*ABOUT THIS TASK:* Write out the part of the health care bill commentary below from "The House of" up to and including "Democrats home field.", word for word.

*PASSAGE SHOWN:*
:::::
There’s an old Marx Brother’s routine where Groucho leans over to Margaret Dumont and says “Would you sleep with me for a million dollars?” Dumont hesitates and says “Yes.” Groucho lean over again to say “Would you sleep with me for five dollars?” “Certainly not!” Says Dumont, “What do you think I am?” Groucho takes the cigar out of his mouth and says, “We’ve already established what you are, now we’re just negotiating price.”
The House of Representatives health care bill reminds me of that Groucho bit, not for any of its provisions, because it established that it is now a federal government responsibility to run the healthcare system.
Eight years ago the fight was, should the government get involved with providing healthcare for the average American? Not just safety-net programs like medicare or the pre-Obamacare Medicaid, but should the government get involved with supplying healthcare to most Americans. That’s what the anti-Obamacare town halls were all about.
The alarming part of this latest health care debate wasn’t about whether or not government should be involved in health insurance instead it was about how involved the government should be. It is as if the Republicans had the home-field advantage but decided to give it up and play on the Democrats home field.
For eight years I’ve been hearing repeal and replace. Silly me, I thought Obamacare was going to be replaced with a modified version of how things were before the Democrats put their grubby hands on 16% of the economy. Perhaps with adjustments like tort reform and being able to sell across state lines. You want kids to stay on their parents plans until 26? Sure..perhaps this group of heathy young’uns helps keep cost down.
:::::
*RECORD EXTRACTS:*

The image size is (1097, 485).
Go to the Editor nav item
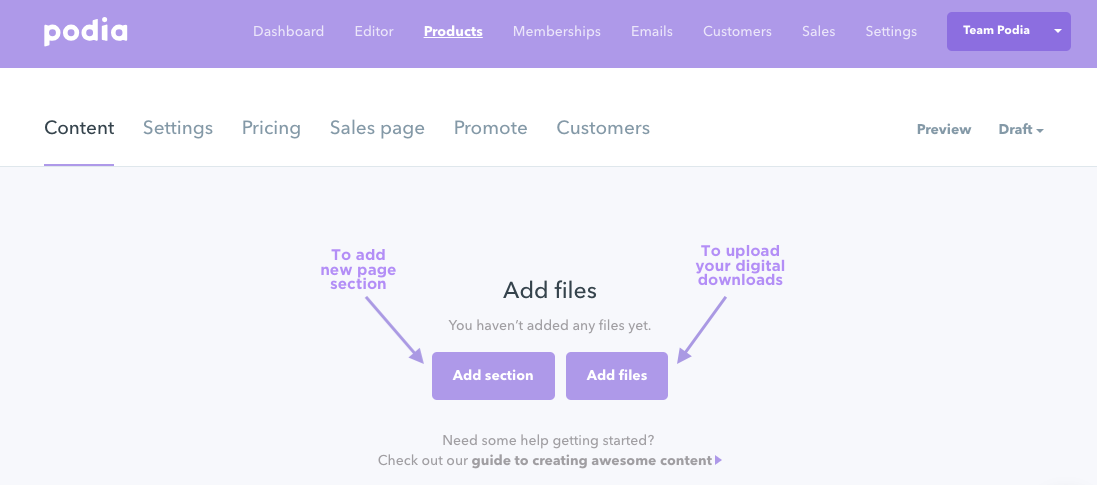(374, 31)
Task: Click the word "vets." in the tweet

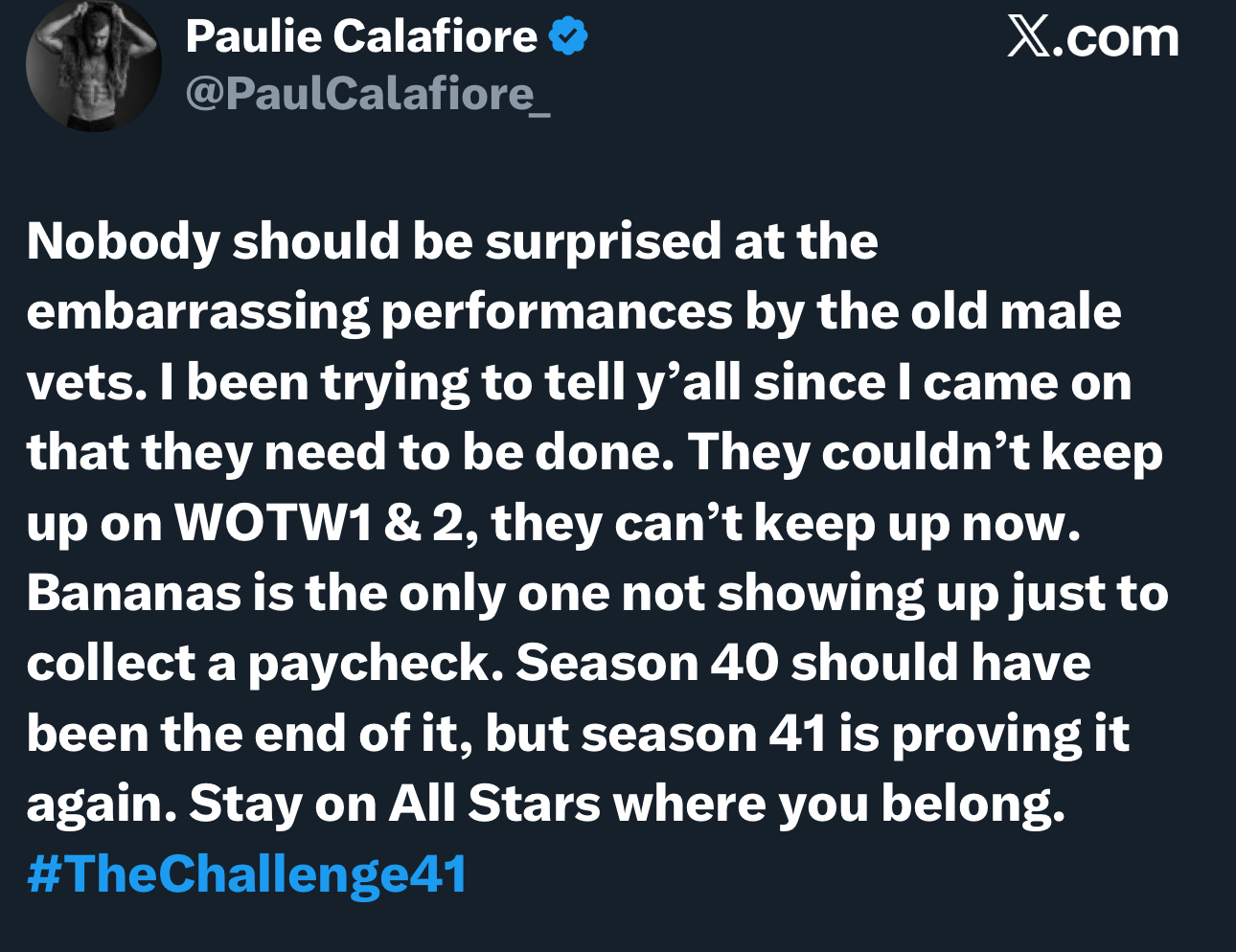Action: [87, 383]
:::::
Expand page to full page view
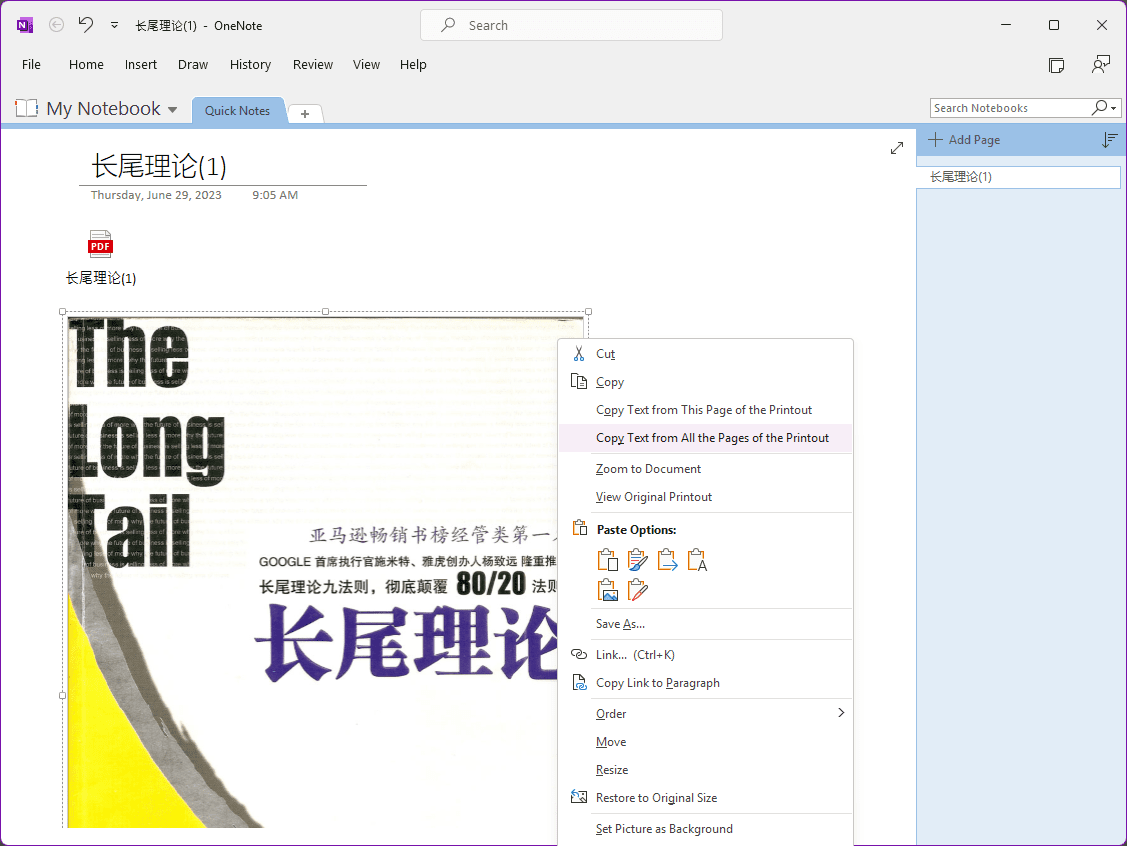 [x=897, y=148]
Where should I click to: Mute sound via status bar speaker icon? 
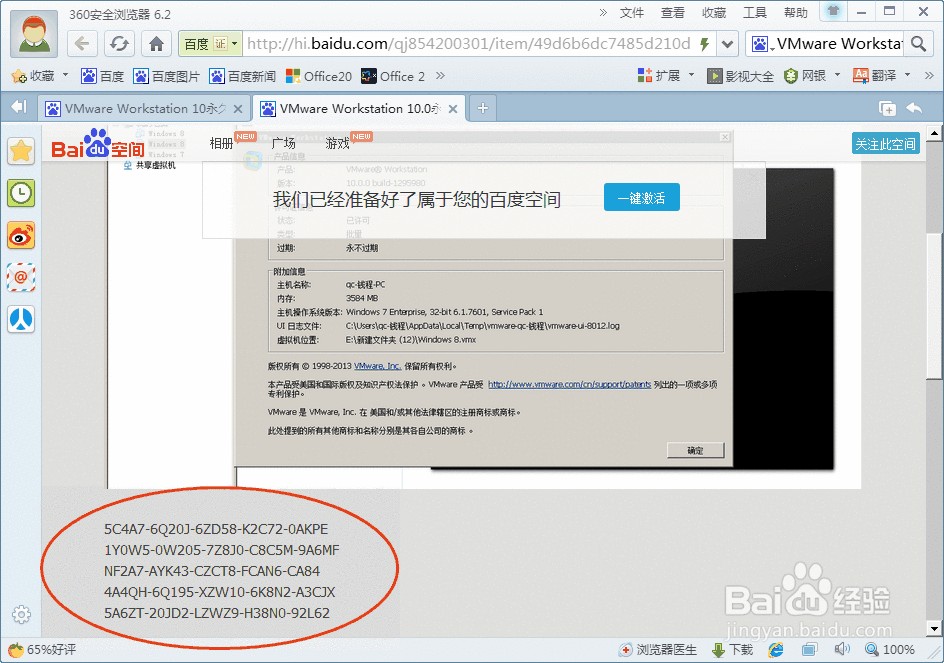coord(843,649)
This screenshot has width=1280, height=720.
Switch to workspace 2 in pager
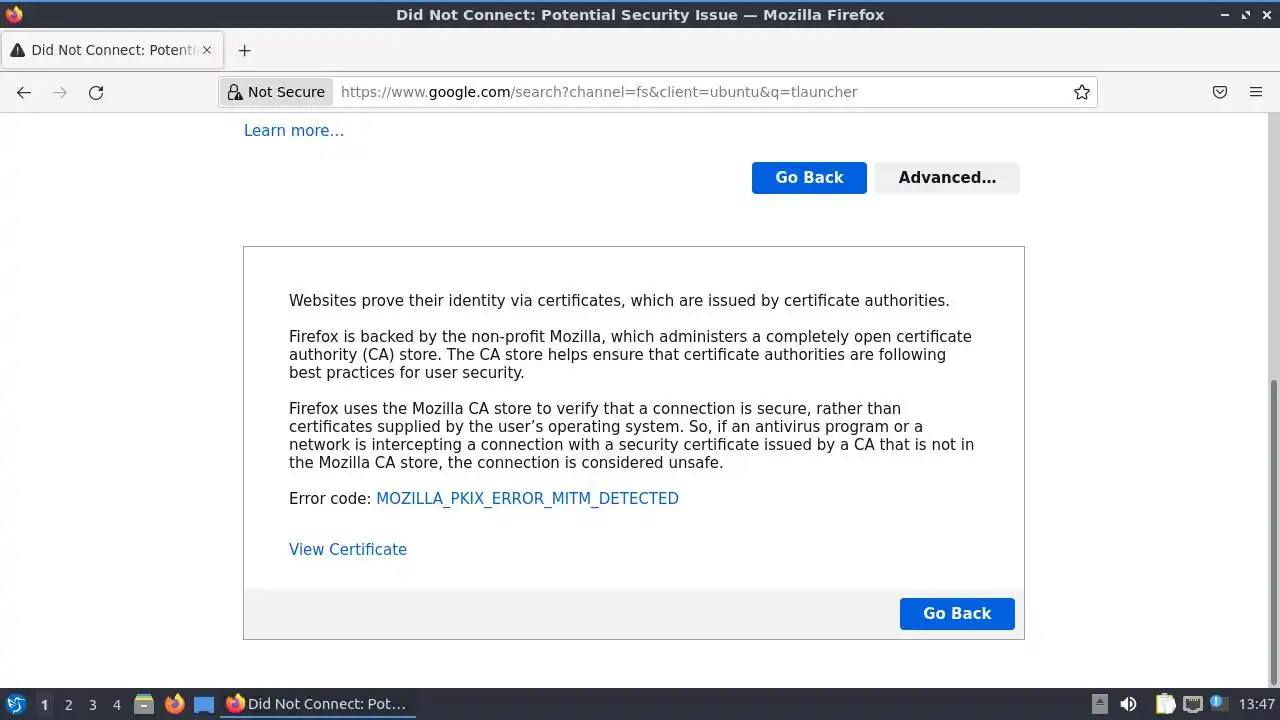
:::::
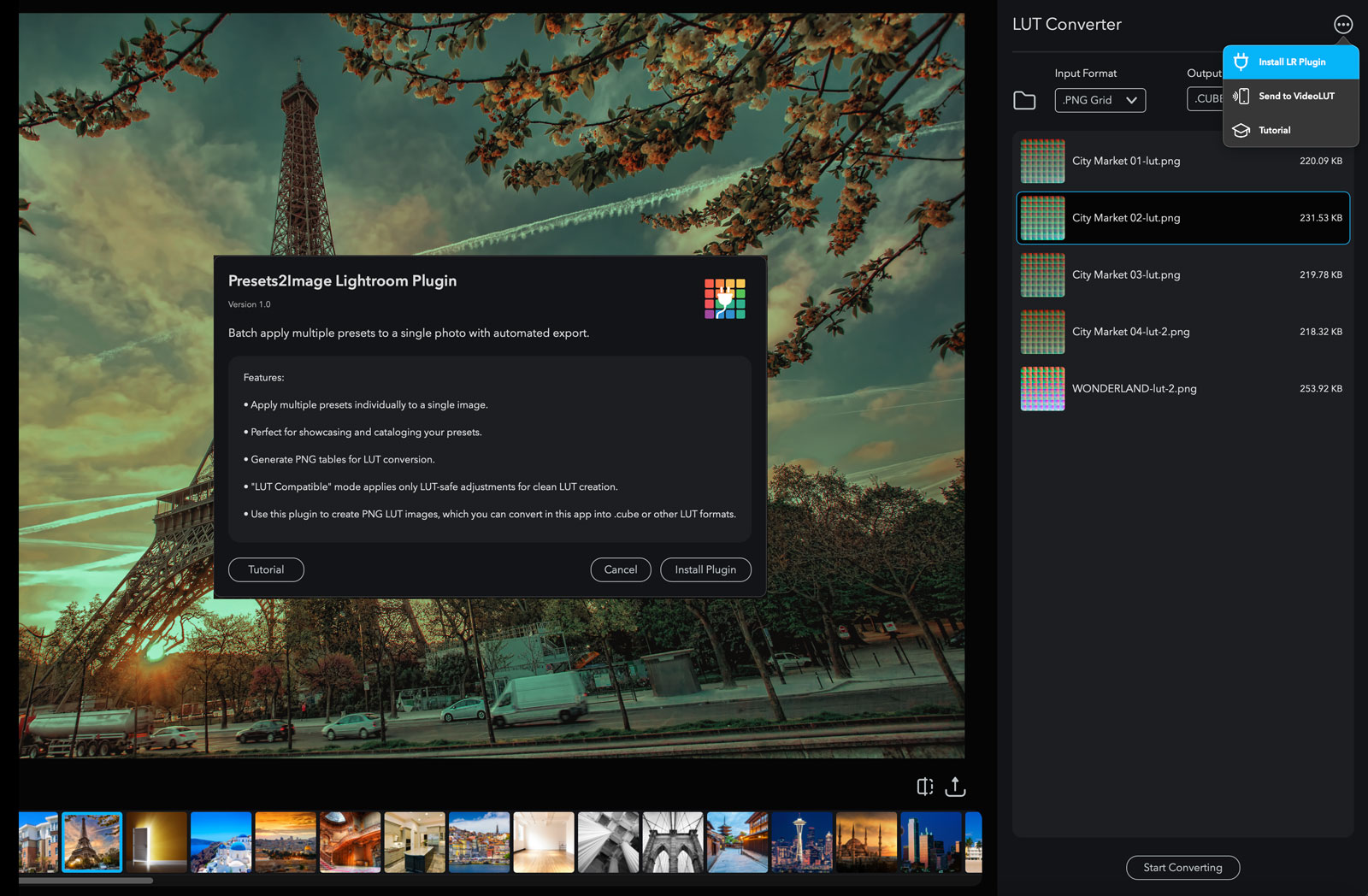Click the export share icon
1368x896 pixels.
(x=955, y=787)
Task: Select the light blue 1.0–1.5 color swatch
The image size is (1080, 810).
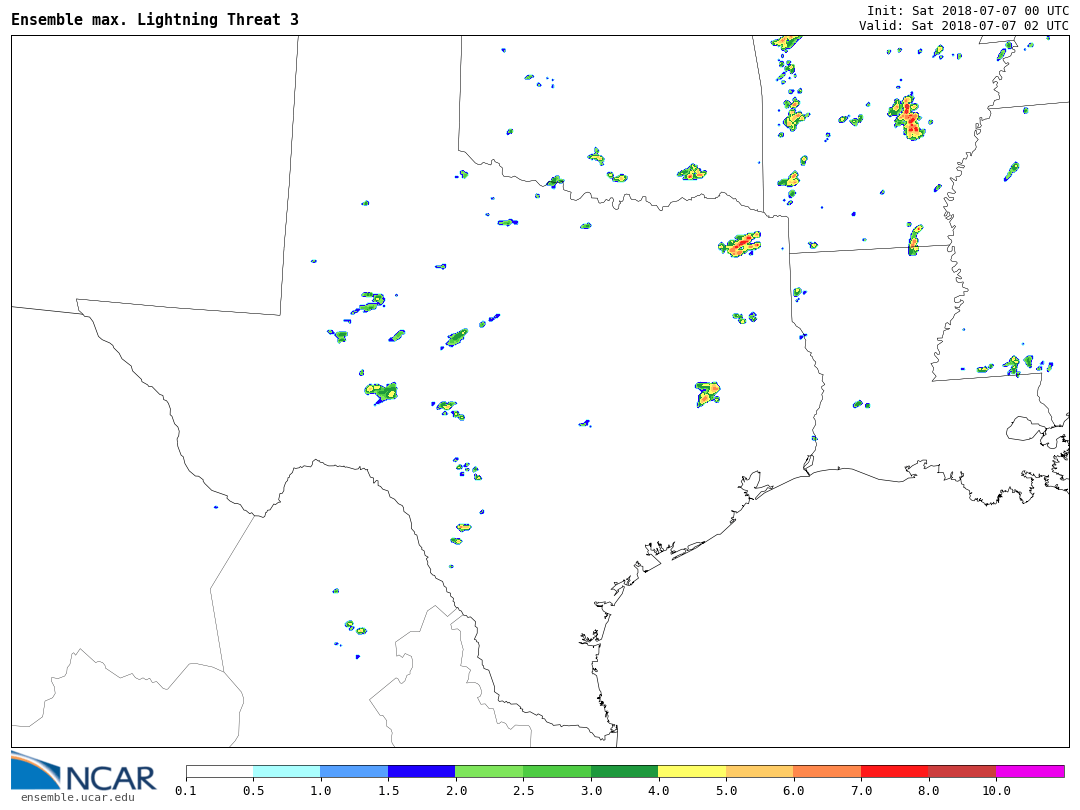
:::::
*ANSWER BELOW:*
The House of Representatives health care bill reminds me of that Groucho bit, not for any of its provisions, because it established that it is now a federal government responsibility to run the healthcare system.
Eight years ago the fight was, should the government get involved with providing healthcare for the average American? Not just safety-net programs like medicare or the pre-Obamacare Medicaid, but should the government get involved with supplying healthcare to most Americans. That’s what the anti-Obamacare town halls were all about.
The alarming part of this latest health care debate wasn’t about whether or not government should be involved in health insurance instead it was about how involved the government should be. It is as if the Republicans had the home-field advantage but decided to give it up and play on the Democrats home field.